─── SUPPLIED RECORDS
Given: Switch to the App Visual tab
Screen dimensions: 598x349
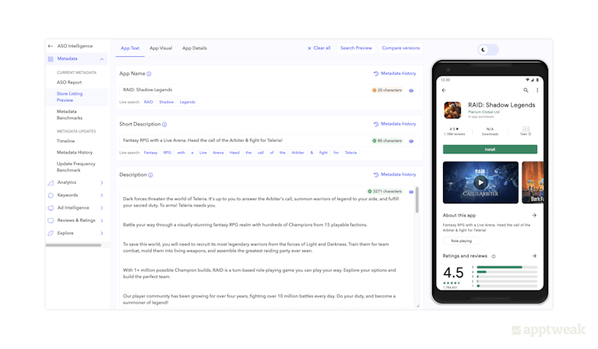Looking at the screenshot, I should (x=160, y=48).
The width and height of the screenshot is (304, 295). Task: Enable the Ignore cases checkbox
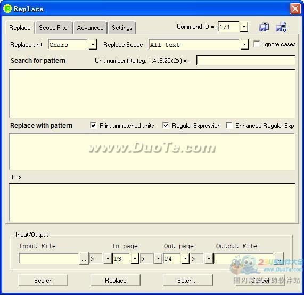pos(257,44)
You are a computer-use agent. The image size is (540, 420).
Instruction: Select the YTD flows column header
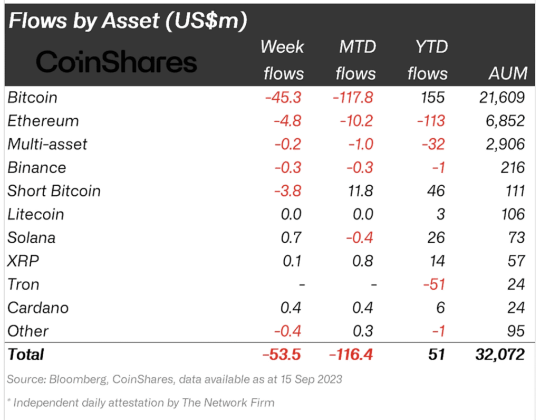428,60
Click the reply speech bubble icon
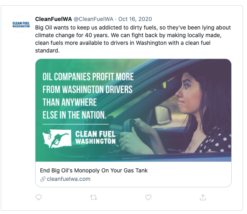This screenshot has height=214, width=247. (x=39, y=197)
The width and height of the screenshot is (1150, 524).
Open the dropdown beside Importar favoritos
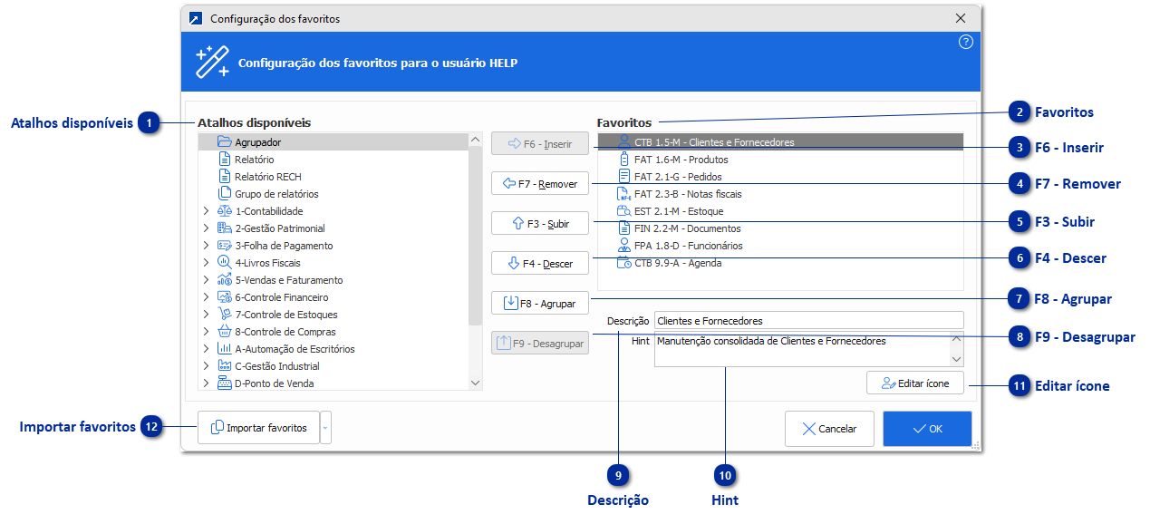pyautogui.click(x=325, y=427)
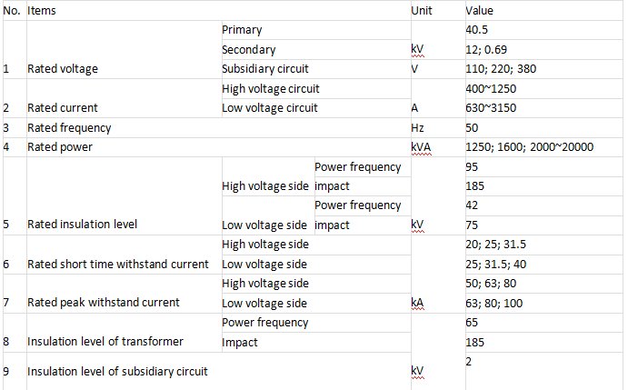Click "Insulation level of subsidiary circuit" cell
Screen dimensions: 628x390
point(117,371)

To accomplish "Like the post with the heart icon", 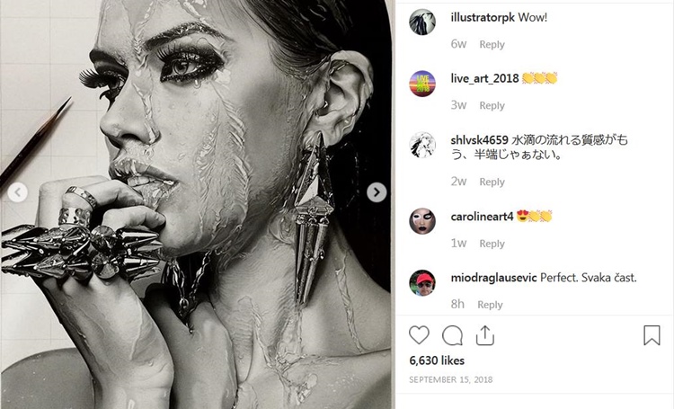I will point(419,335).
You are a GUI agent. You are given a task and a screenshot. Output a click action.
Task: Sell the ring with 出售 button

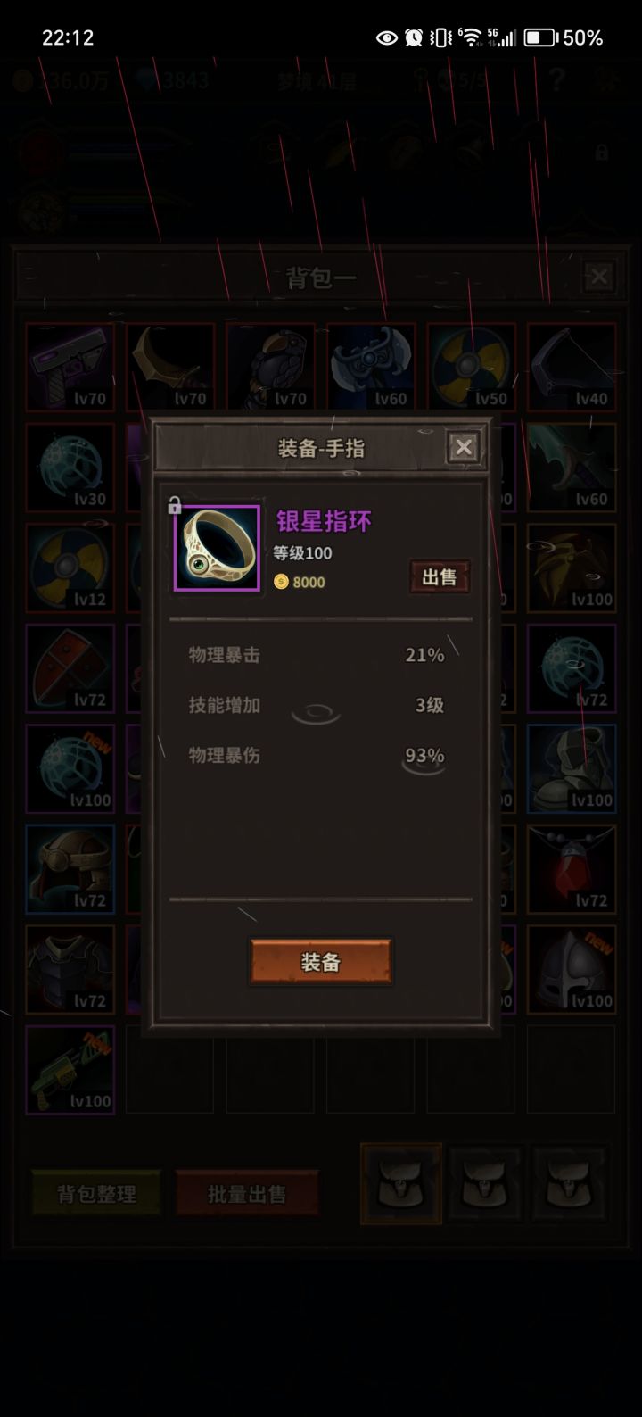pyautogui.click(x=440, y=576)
──────
Look through the entries above. Copy each line in which the string "agent" occurs.

**ANSWER TO THE EXERCISE**
You are a computer-use agent. The image size is (540, 420).
You are a GUI agent. You are given a task and a screenshot. Output a click action.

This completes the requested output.